Dir. Paul Greengrass
2004 | USA | Action/Mystery/Thriller | 108 mins | 2.39:1 | English 
PG13 (passed clean) for violence and intense action, and for brief language

Cast: Matt Damon, Franka Potente, Joan Allen, Brian Cox, Karl Urban
Plot: When Jason Bourne is framed for a botched CIA operation he is forced to take up his former life as a trained assassin to survive.
Awards:
Distributor: United International Pictures

Accessibility Index
Subject Matter: Moderate
Narrative Style: Slightly Complex
Pace: Tight
Audience Type: Mainstream


A1
Review #977

(Reviewed on DVD – first published 10 Dec 2013)

Spoilers: No

Fresh from helming Bloody Sunday (2002), the Golden Berlin Bear winner, Paul Greengrass was asked to direct the second installment of the ‘Bourne’ series, not knowing it will be both commercially and critically successful enough to warrant a third film – The Bourne Ultimatum (2007), which he would soon direct.

Taking over Doug Liman, who made The Bourne Identity (2002), Greengrass brought the series to another level of suspense and provide genre thrills of a top-notch quality.

This is the film that first established him as an emerging thriller filmmaker of considerable note. After The Bourne Supremacy, Greengrass continued to work in docu-realist thrillers with a story center that is closely based on real events in films such as United 93 (2006) – in my opinion his masterpiece, and Captain Phillips (2013).

“We don’t have a choice.”

The Bourne Supremacy stars Matt Damon again as Jason Bourne, who never smiles in the film, except in a photograph.
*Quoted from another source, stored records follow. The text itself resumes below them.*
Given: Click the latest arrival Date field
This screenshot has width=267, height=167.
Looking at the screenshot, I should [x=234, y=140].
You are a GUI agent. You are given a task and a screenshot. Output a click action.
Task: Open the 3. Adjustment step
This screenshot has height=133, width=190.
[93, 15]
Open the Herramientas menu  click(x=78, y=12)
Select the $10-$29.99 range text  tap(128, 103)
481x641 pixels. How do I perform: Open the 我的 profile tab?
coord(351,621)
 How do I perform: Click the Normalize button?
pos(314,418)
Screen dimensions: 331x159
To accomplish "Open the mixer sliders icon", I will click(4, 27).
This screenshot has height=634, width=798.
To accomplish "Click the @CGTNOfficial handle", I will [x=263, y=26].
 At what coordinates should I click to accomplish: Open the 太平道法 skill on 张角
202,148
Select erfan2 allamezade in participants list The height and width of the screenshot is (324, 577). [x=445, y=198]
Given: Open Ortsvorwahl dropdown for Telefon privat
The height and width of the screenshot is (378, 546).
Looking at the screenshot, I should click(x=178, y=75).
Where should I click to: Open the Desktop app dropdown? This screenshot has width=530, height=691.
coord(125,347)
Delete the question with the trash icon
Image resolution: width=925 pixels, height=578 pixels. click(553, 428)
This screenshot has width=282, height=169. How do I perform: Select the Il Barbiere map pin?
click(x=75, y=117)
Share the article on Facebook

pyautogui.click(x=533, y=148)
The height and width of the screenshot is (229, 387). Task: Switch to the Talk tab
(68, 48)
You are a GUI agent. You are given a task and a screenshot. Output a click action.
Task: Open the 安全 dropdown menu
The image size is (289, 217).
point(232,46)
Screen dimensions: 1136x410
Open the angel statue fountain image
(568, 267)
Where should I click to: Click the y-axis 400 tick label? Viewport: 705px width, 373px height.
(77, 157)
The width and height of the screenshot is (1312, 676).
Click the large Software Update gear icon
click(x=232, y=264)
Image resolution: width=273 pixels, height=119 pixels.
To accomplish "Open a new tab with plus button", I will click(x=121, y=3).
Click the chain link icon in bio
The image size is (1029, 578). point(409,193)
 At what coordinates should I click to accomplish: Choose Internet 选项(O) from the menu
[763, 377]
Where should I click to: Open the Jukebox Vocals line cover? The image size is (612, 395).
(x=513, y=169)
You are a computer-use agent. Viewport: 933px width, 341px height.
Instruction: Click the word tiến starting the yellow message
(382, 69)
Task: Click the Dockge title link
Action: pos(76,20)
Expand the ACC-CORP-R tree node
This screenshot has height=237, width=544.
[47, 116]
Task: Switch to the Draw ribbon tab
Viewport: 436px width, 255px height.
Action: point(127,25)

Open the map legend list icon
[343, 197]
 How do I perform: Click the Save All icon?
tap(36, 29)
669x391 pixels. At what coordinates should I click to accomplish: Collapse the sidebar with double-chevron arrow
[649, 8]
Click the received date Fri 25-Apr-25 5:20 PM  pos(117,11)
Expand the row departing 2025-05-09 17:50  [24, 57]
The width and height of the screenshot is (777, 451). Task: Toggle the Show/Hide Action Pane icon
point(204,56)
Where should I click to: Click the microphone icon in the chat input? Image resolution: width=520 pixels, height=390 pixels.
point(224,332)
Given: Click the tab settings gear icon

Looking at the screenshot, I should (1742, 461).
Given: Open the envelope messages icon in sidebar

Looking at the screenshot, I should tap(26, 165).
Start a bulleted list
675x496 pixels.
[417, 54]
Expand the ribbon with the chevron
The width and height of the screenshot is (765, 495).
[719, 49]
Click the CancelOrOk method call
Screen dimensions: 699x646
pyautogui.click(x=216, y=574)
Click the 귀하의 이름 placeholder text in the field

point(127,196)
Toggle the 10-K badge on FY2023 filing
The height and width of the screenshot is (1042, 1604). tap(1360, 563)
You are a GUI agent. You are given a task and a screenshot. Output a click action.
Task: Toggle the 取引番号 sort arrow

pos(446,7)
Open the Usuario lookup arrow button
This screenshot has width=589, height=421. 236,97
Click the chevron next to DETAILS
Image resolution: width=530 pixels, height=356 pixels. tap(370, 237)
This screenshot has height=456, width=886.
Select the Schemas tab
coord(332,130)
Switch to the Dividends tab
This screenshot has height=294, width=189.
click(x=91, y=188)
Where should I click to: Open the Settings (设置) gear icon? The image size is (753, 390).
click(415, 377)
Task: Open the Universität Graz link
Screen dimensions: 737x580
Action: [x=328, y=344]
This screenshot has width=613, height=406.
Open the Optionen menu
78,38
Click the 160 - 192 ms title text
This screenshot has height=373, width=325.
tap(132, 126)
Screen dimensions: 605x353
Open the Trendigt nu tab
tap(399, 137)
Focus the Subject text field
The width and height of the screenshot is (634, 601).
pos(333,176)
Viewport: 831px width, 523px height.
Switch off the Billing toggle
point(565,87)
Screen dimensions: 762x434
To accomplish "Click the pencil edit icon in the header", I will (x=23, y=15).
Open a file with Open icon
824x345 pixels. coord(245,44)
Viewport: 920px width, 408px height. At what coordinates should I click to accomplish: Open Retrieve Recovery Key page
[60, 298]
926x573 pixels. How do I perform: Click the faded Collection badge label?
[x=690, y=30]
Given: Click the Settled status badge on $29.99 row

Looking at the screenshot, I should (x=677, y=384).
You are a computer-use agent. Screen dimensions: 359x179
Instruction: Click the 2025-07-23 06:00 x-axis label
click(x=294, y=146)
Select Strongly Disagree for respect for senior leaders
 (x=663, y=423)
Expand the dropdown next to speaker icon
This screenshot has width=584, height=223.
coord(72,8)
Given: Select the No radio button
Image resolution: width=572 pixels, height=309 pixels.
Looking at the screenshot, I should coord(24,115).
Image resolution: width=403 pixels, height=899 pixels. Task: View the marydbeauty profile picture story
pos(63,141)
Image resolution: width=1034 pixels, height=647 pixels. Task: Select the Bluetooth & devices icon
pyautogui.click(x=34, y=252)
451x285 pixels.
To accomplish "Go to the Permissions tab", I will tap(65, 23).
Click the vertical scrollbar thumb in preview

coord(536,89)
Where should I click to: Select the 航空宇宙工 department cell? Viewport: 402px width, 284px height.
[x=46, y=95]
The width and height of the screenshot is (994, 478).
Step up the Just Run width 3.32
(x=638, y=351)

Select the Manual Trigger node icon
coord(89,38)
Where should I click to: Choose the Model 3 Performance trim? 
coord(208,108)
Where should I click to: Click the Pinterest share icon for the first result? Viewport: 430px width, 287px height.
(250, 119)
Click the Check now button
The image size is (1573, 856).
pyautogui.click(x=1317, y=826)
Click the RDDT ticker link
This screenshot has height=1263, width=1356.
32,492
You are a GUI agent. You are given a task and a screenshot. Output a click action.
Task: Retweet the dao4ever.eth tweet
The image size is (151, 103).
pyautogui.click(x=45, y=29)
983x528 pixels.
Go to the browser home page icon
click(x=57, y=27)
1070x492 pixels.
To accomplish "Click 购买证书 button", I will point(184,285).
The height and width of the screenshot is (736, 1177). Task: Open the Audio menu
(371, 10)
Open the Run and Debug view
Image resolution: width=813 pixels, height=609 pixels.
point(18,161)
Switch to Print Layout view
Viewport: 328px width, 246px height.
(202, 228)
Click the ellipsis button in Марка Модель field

This is a man being framed for murder by the very people who trained him to be an assassin for a (now defunct) black ops programme by the CIA, but who left him with amnesia and no real identity in the first movie.

He runs away (and also towards) danger in a bid to uncover the truth using a set of special physical skills and some ultra-quick thinking. This is a man on a mission, only that the mission is intrinsically motivated. He is not a cold and calculative killer seeking vengeance, but someone who simply wants his life back.

Damon plays Bourne convincingly, delivering both on the physical and emotional front.Greengrass affords the film some important quiet moments, in particular bookending it with dramatic scenes that are uncommon in a thriller.

“I hear you’re still looking for me.”

Usually action-thrillers open with an exciting action set-piece, and finishes with a bang, but The Bourne Supremacy doesn’t follow suit, and this makes it in some way a notch above the genre film, focusing on character and narrative rather than completely giving in to viewers’ expectations.

However, Greengrass knows how and when to thrill the audience in some exquisitely-directed sequences of suspense – in particular Bourne’s attempt to escape arrest from the Berlin cops, and very memorably, a climactic car chase sequence that is brilliantly shot in the heart of Moscow in what could be one of the most nerve-wrecking (and technically challenging) vehicle chase sequences ever executed in contemporary Hollywood cinema.